__DOCUMENT SOURCE__
○ ○ ○ ○ ○ ○ ○
Avis :
Il arrive que la littérature se percute avec la musique Métal, et bien souvent, on retrouve les écrits de H.P. Lovecraft, qui semble être un auteur propice à ce genre musical. On ne compte plus les groupes qui reprennent son imagerie, ses histoires et dont le nom fait référence à l’univers des grands anciens. D’ailleurs, c’est le nom choisi par les bordelais au moment de former The Great Old Ones, en 2009. Evoluant dans un Post-Black qui s’appuie sur les récits de Lovecraft, ou s’amusant à imaginer des suites à certaines nouvelles, le groupe signe tout d’abord chez Les Acteurs de l’Ombre avant de partir vers Season of Mist pour devenir plus « grand ». Et si le line-up va changer de nombreuses fois suite à des projets personnels ou à des vies nomades qui ne conviennent guère, The Great Old Ones continue son petit bonhomme de chemin.
○ ○ ○ ○ ○ ○ ○
__TÂCHES À RÉALISER__
• 1. Relevez dans l'avis sur The Great Old Ones tous les noms propres d'écrivain, de groupe et de maison de disques.
• 2. Rédigez la suite de l'avis sur The Great Old Ones, en reprenant juste après sa dernière phrase.

__EXTRAIT DE DONNÉES__
○ ○ ○ ○ ○ ○ ○
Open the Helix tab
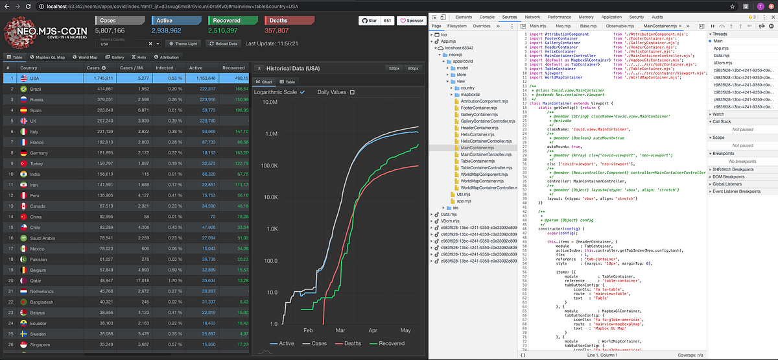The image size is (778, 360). [x=139, y=57]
○ ○ ○ ○ ○ ○ ○
__RÉSULTATS PAR TÂCHE__
• 1. H.P. Lovecraft, The Great Old Ones, Les Acteurs de l'Ombre, Season of Mist

• 2.
Composant des titres très longs, et des albums concepts qui le sont tout autant, il faut du temps pour le groupe entre chaque album. De ce fait, nous avions laissé The Great Old Ones en 2019 avec Cosmicism, un excellent album dans la continuité des précédents efforts. Outre une composition qui demande du temps, le line-up a beaucoup changé entre temps, avec un nouveau bassiste, un nouveau batteur, et un guitariste qui va quitter le groupe après l’écriture de cet opus. Forcément, Kadath attisait donc la curiosité, et lorsque l’on regarde la tracklist, il n’y a guère de surprise, à savoir peu de titres, (seulement sept, et il faut compter un interlude) mais plus d’une heure d’écoute pour un résultat qui oscille entre Post-Black, Death et une pointe de Prog. De quoi nous rassasier et démontrer que le groupe est bien en forme.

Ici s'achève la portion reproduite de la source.